The EEA released their annual report on air quality in the 28 European Union member states, and warned that despite a general trend of improvement, the toxicity of the air is still killing 467,000 people annually.
In 21 of the 28 countries, concentrations of fine particle matter (PM2.5) continued to exceed the EU safe limit, and 50% also failed the stricter value set by the World Health Organisation (WHO).
The European countries with the worst levels of PM2.5 are Bulgaria, Poland and the Czech Republic.
These fine particles are too small to see or smell, but are responsible for aggravating heart disease, asthma and lung cancer.
Although overall, the levels of these particles have been decreasing, since 2000, it is predicted that there will still be significant exceedances of the EU target for 2020. And the researchers warn that if we want to be near to reaching that goal, greater steps must be taken.
And it’s not only the PM2.5 that people should be worrying about, in urban areas the annual limit for nitrogen dioxide – that comes mainly from road traffic and fossil fuel combustion - was “widely exceeded” across the continent.
Of the 28 member states, 7% of people live in areas, which exceed the EU limit for nitrogen dioxide every single day. This impact leads to approximately 71,000 premature deaths every year.
In better news, the risk to the environment of acidification has decreased since the turn of the millennium.
An estimated 40% of the Natura 2000 – a protected area of land and marine territory protected by the European Commission – was at risk in 2005, but in the last decade that has dropped to 5%.

#### Given information
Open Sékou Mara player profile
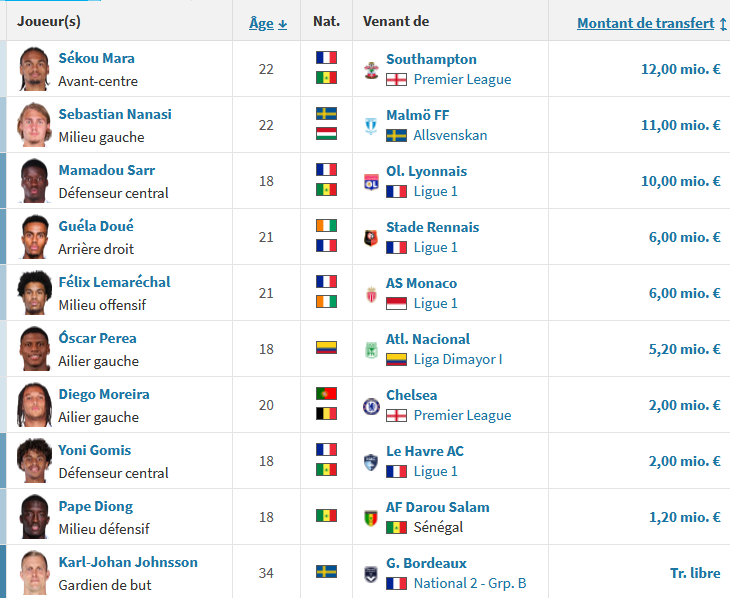 [x=96, y=58]
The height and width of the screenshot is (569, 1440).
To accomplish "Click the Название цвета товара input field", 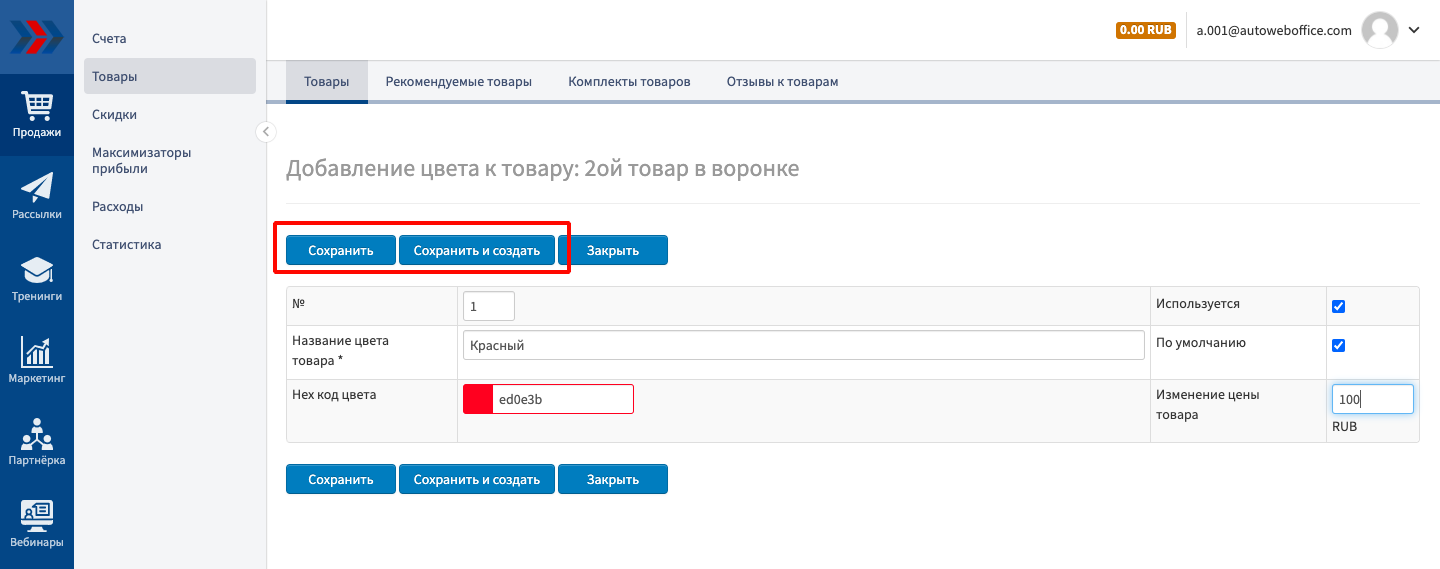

#### What the exercise asks
Return the air quality passage verbatim, between "And it’s not" and "of the millennium.", inclusive.

#### Solution to this task
And it’s not only the PM2.5 that people should be worrying about, in urban areas the annual limit for nitrogen dioxide – that comes mainly from road traffic and fossil fuel combustion - was “widely exceeded” across the continent.
Of the 28 member states, 7% of people live in areas, which exceed the EU limit for nitrogen dioxide every single day. This impact leads to approximately 71,000 premature deaths every year.
In better news, the risk to the environment of acidification has decreased since the turn of the millennium.